5 Ways Young CPAs Can Get Involved in Advocacy

By Moira Gill, NCACPA Advocacy & Communications Strategist

To my fellow young professionals:

Let’s start this conversation off with some candor: “Politics” is a bit of a four-letter word. What we see on the news and read online can induce frequent stomach-flips and make us feel even more removed from the political process, unable to have any impact.

I assure you democracy is still alive and well, and opportunity abounds for you to get involved and affect legislative outcomes that impact you, your organizations, and your clients. Change is daunting at a federal level, but much more accessible locally.

I’m relatively new to working in advocacy at NCACPA, but it’s quickly become apparent to me that our CPA community’s input is a necessary part of shaping state-based legislation, and that input has earned us several successes over the years.

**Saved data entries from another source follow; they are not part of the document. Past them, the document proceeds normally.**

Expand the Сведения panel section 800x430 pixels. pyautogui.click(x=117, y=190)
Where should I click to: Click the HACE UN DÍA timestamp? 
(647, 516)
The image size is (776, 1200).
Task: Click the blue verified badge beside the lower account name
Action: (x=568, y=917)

There are many ways you can get involved and help continue to move our community’s advocacy efforts forward:

Tell Us About Your Issues
What’s keeping you and/or your clients up at night? Maybe it’s a filing process, or a complex/outdated statute, etc. While NCACPA tracks North Carolina legislation of importance to our members, Connect has become a great channel for us to pick up on the issues you encounter most frequently. If it’s an issue for you, it’s definitely an issue for your peers, so take to Connect and let us know what’s on your mind. (It’s also where CEO Sharon Bryson shares timely legislative updates, and has the opportunity to connect with a greater number of our members about where they need us to advocate—this is an immensely helpful resource!)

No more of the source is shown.